Yeah, that makes sense.

> I think of the current proposal as "changeset abstraction" and opposed
> to "changeset evolution". I think users should only see changesets and
> their accumulated diffs. Underlying primitive patches should be
> "abstracted away". System dependencies should be computed
> automatically and (probably) only among primitive patches. Additional
> user-defined dependencies specify which changes belong to which others
> and control which changes are pulled in the working directory of a
> repository.
>
> I wonder how such an abstract view on changesets corresponds to
> history. A changeset seems like a timeless bundle of changes where it
> is important what changes are made but not when and in which order
> they have been implemented.
>

I think that because the contents of changesets will themselves need to
be version controlled, the history of the changeset tells you how it
changed over time, whereas the current state is the timeless bundle of
changes.

>
> The outlined proposal seems quite intrusive to Darcs and I wonder if
> there is something simpler that could be done more quickly. My
> impression is that the distinction of "system dependencies" and "user
> dependencies" is necessary to solve factis's problem. Maybe it is also
> sufficient? Could we change dependencies in Darcs accordingly without
> adding a new concept of patchgroups/changesets?
>

I think the key thing factis need in addition is the ability to modify
both system and user dependencies after they are created.

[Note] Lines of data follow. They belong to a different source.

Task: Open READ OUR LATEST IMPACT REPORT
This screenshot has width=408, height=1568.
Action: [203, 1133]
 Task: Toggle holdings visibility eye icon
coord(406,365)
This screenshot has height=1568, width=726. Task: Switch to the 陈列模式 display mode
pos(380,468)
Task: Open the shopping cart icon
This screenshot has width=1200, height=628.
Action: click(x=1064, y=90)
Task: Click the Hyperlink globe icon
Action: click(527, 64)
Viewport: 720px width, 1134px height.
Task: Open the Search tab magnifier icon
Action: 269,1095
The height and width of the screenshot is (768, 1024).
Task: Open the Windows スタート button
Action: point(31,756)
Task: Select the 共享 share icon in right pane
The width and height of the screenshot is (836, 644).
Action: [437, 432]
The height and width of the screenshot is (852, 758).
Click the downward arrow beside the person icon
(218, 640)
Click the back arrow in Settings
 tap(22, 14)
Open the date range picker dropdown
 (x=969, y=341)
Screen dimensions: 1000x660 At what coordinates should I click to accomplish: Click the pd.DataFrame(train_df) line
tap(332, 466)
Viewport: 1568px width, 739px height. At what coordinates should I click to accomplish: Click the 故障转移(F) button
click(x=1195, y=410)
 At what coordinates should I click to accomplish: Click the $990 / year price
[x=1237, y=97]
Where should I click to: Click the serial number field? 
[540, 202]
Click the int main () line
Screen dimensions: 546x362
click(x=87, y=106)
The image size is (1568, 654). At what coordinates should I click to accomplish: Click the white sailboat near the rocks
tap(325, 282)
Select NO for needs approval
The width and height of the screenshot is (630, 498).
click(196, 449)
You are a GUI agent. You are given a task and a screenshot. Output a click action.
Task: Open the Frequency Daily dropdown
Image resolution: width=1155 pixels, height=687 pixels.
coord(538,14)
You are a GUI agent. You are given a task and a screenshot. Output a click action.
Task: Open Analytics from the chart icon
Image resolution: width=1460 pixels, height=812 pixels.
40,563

As I understand factis' requirements, they are

(a) they have large patches in the history of their repo which they
would like to replace with a number of smaller ones that add up to the
same patch, and be able to propagate that replacement around easily.

and (I think less importantly)

(b) introduce some concept of groups of patches which can be
continuously updated as new work is done on features

Broadly I think (a) can be implemented either by "changeset abstraction"
or "changeset evolution" whereas (b) can only be implemented by
"changeset abstraction".

I suspect changeset evolution is easier to implement. However it would
still require a repository format upgrade of some form (as the evoluton
patches wouldn't be backwards compatible). I can't think of anything
that would be much simpler and still achieve goal (a).